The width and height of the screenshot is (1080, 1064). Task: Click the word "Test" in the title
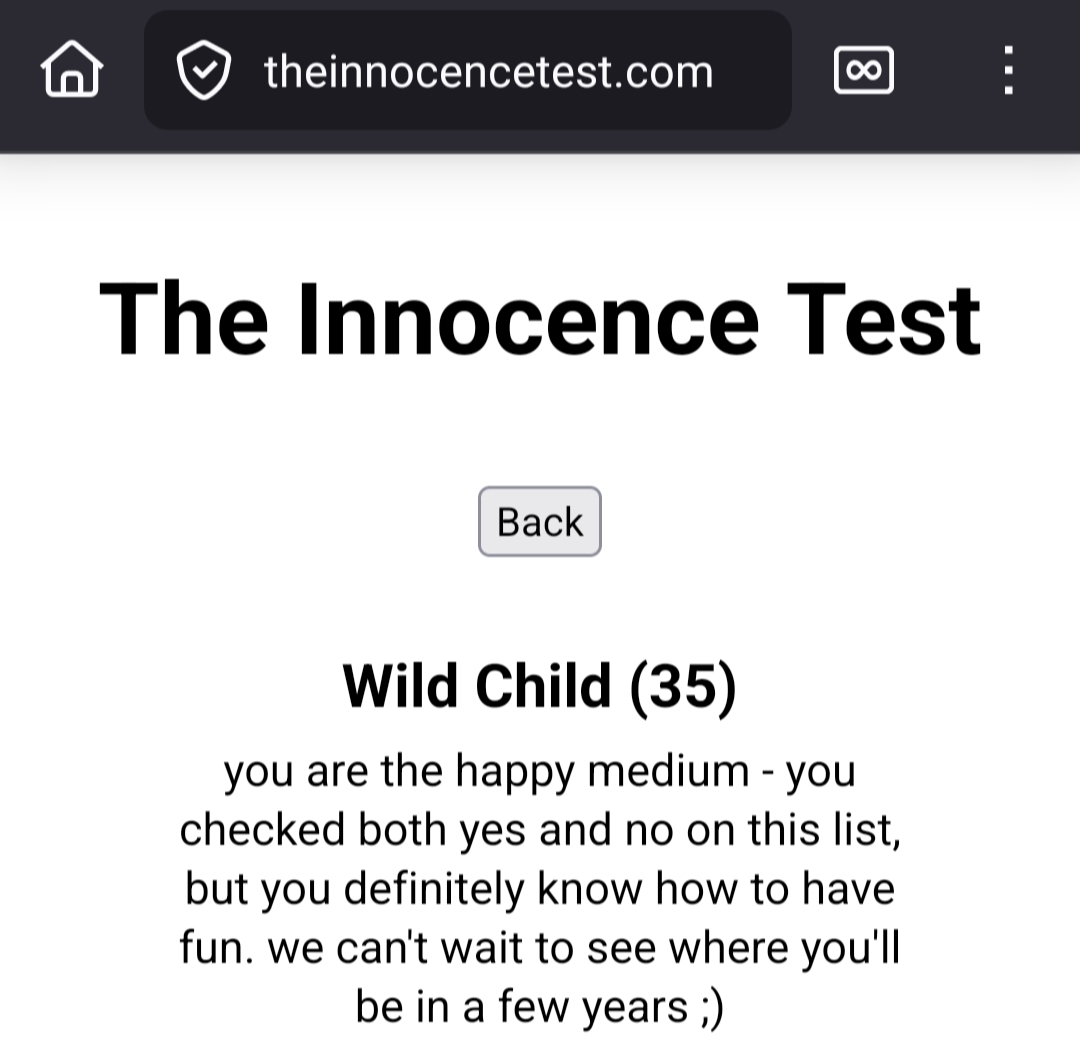point(884,320)
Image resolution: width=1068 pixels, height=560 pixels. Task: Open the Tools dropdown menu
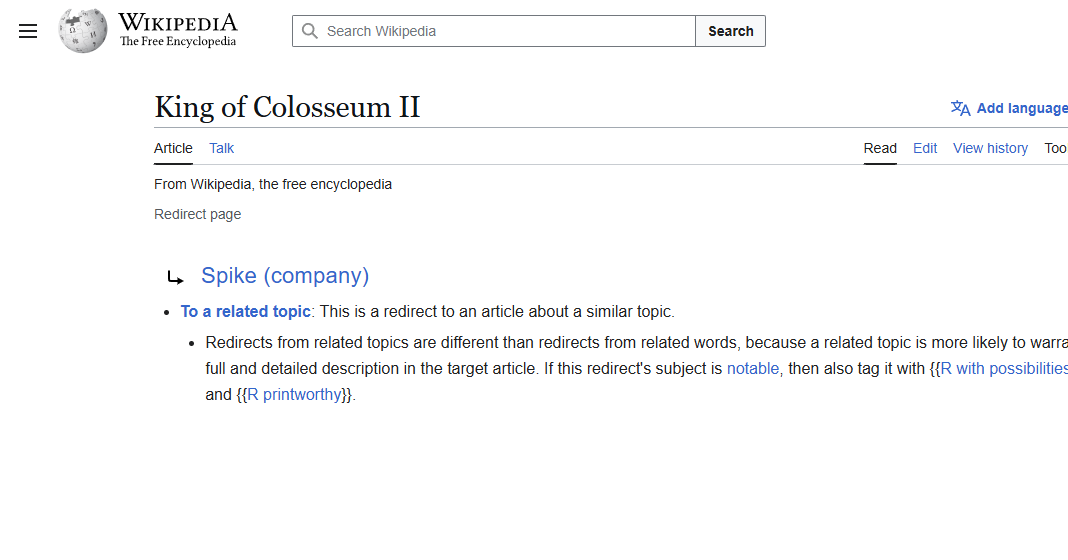point(1056,148)
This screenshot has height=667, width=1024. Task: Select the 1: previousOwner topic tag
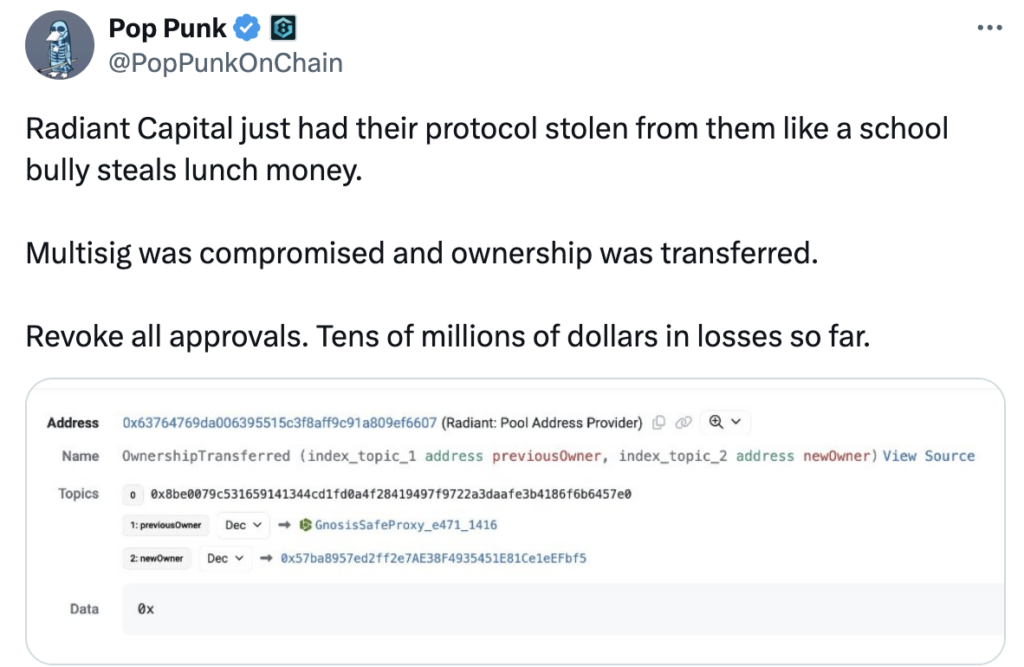pyautogui.click(x=165, y=525)
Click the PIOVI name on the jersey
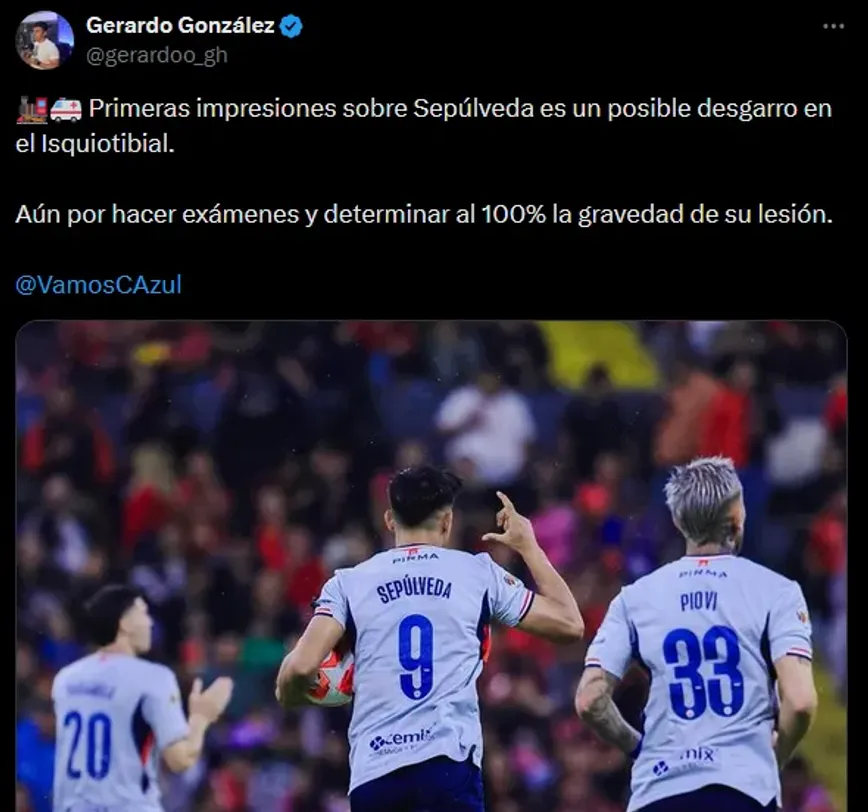868x812 pixels. (x=699, y=601)
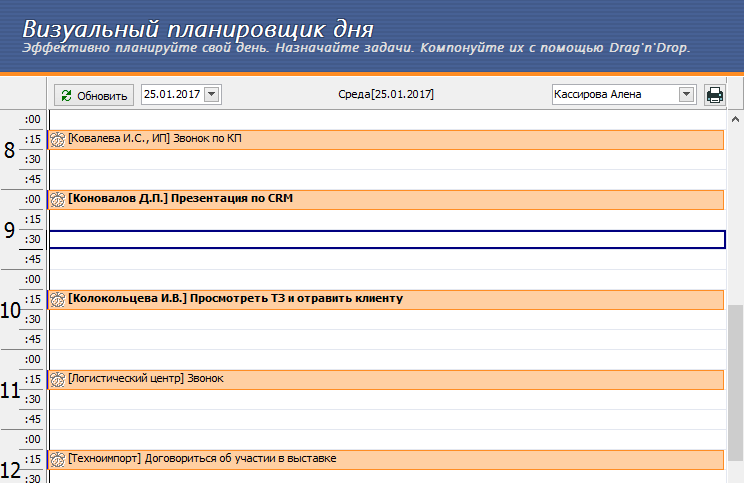
Task: Click the highlighted empty 9:30 time slot
Action: (386, 239)
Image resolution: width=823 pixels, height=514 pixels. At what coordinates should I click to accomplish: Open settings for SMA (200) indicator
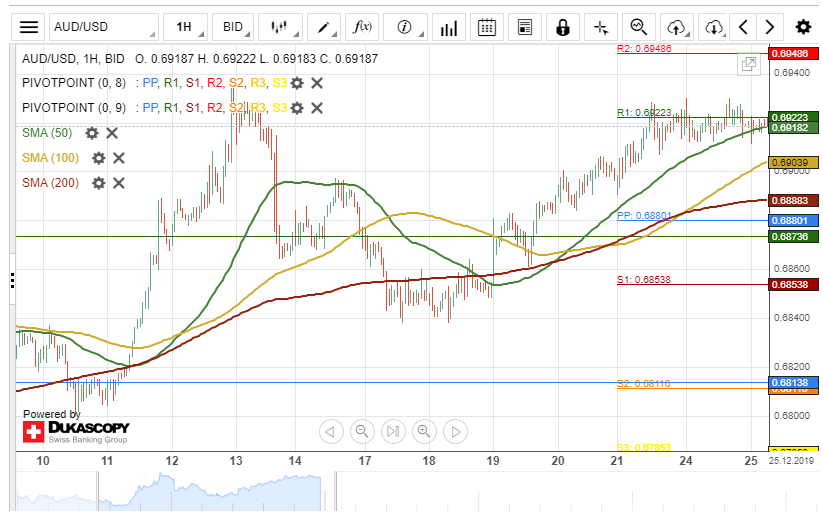[x=99, y=183]
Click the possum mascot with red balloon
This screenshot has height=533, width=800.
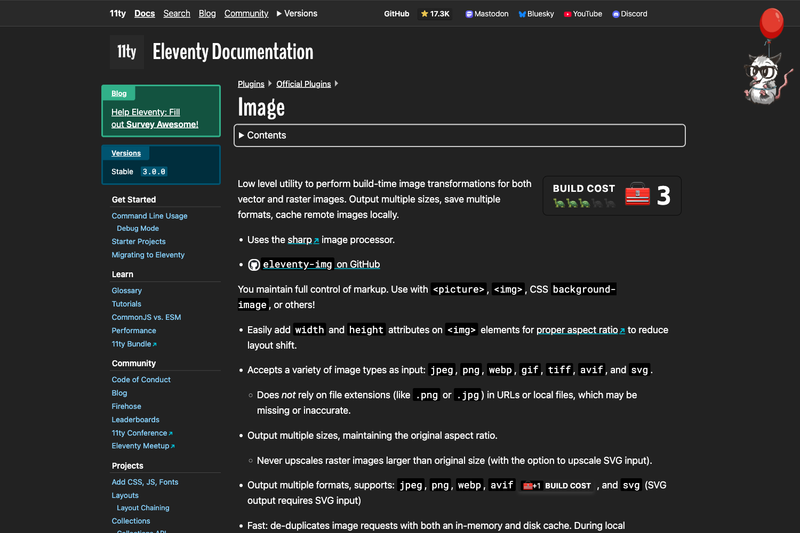(767, 56)
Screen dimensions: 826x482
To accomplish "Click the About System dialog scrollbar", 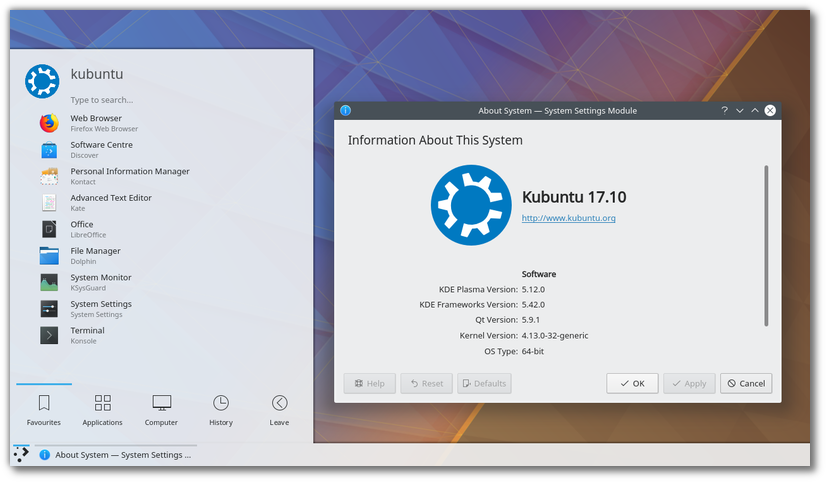I will (x=767, y=245).
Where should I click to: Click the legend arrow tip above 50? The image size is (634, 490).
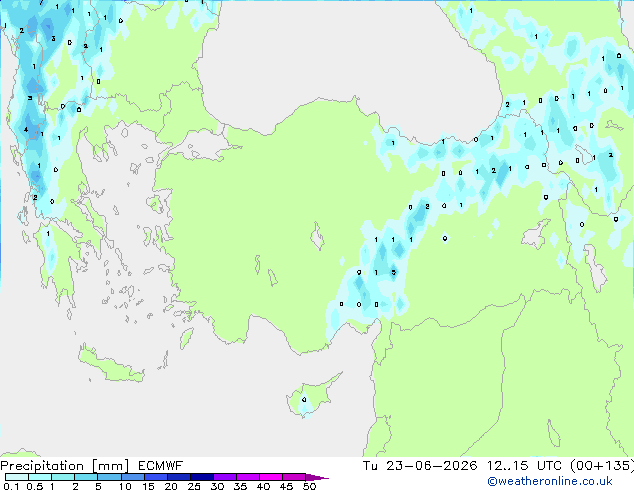[x=317, y=477]
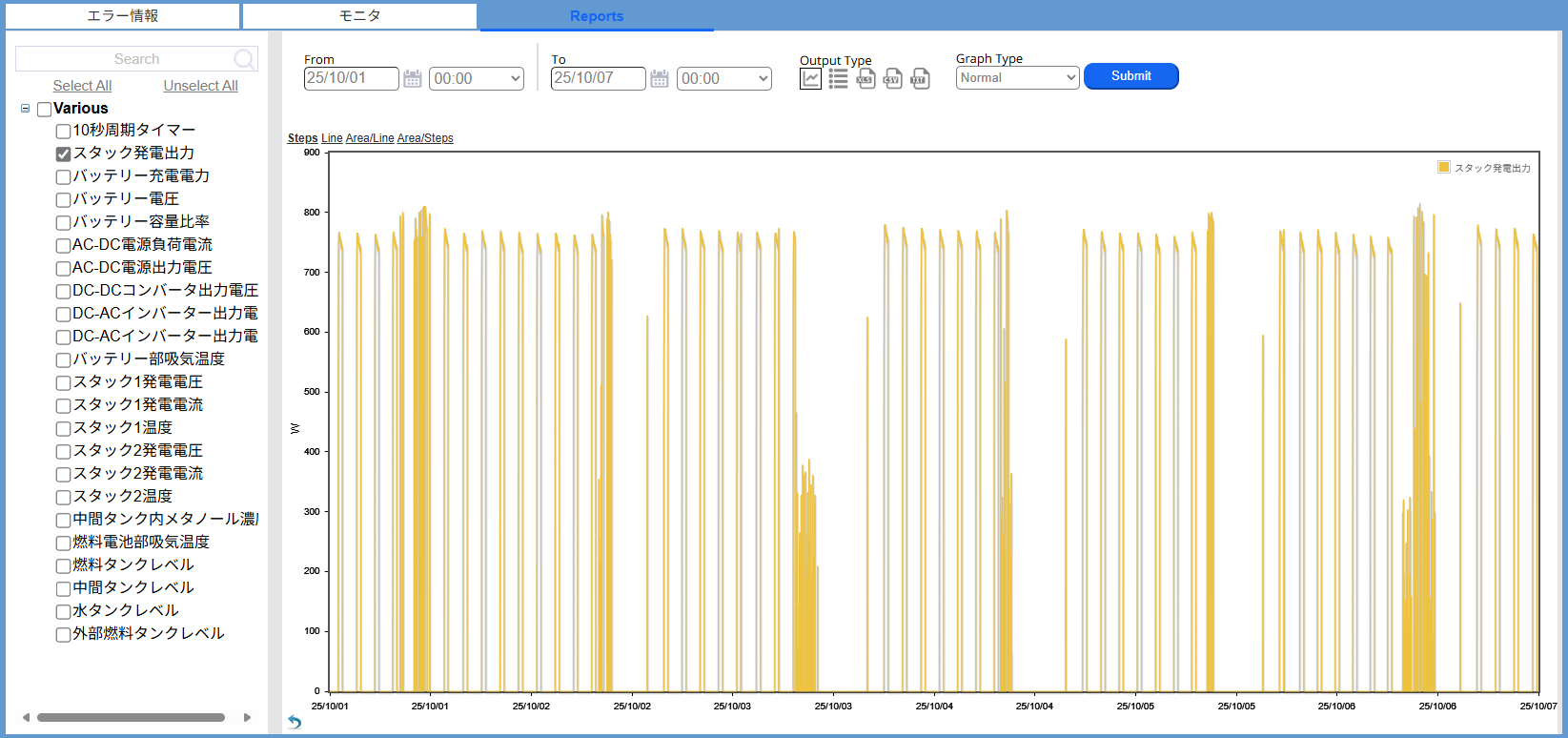The image size is (1568, 738).
Task: Click the Area/Line chart style link
Action: 369,138
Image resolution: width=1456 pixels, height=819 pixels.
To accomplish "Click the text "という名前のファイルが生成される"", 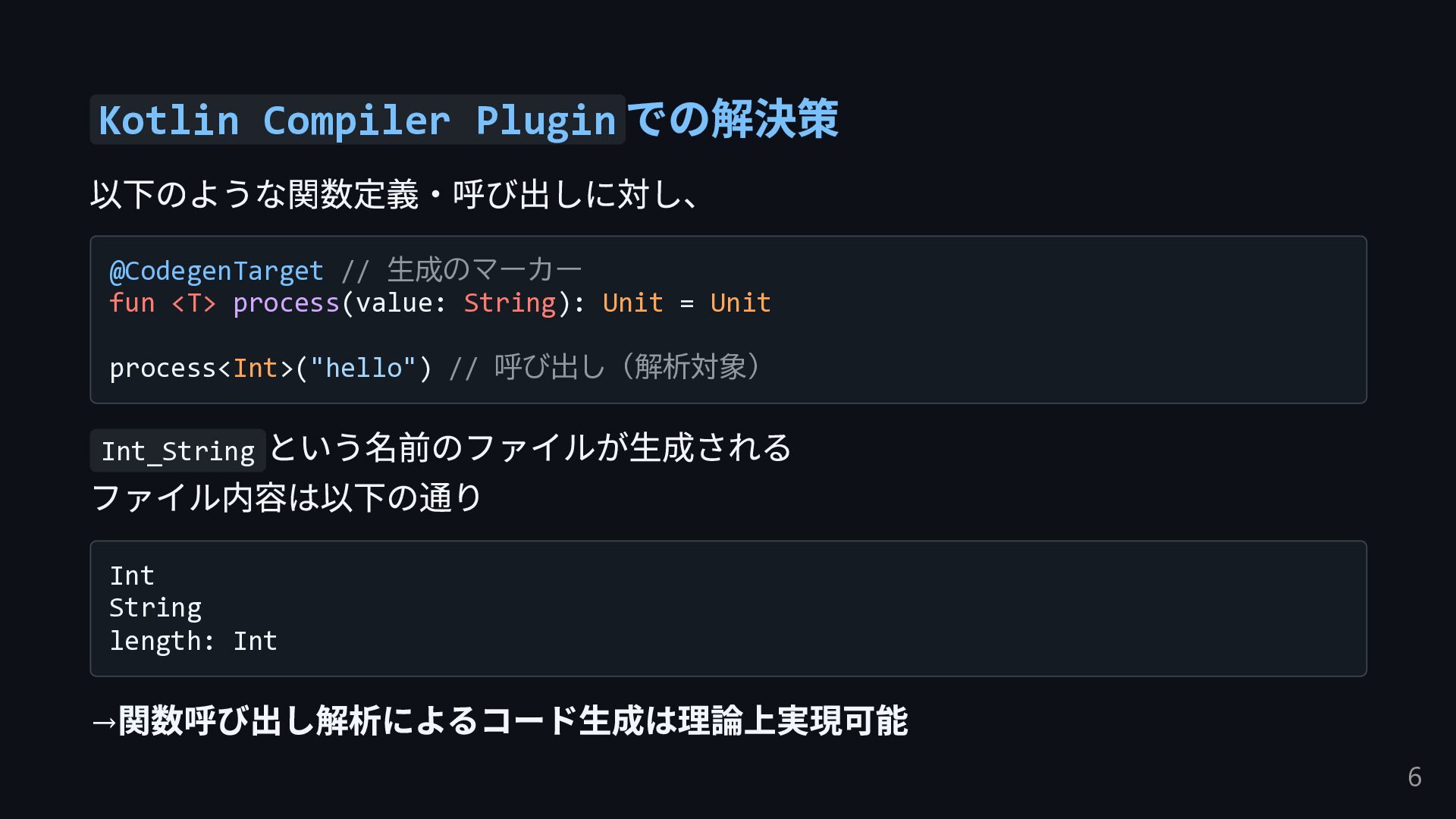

————

■ **PROBLEM DESCRIPTION**
Rewrite the entries above, from the start through the line containing "pyautogui.click(x=165, y=525)", inclusive, keeping the requests and shifting every coordinate in the answers by -59. Leave the pictures out.

■ **FINISHED TASK**
The width and height of the screenshot is (1080, 1064). Task: Click the word "Test" in the title
point(825,261)
Image resolution: width=1068 pixels, height=560 pixels. Task: Open the Tools dropdown menu
point(997,89)
This screenshot has height=667, width=1024. Task: Select the 1: previousOwner topic tag
pyautogui.click(x=106, y=466)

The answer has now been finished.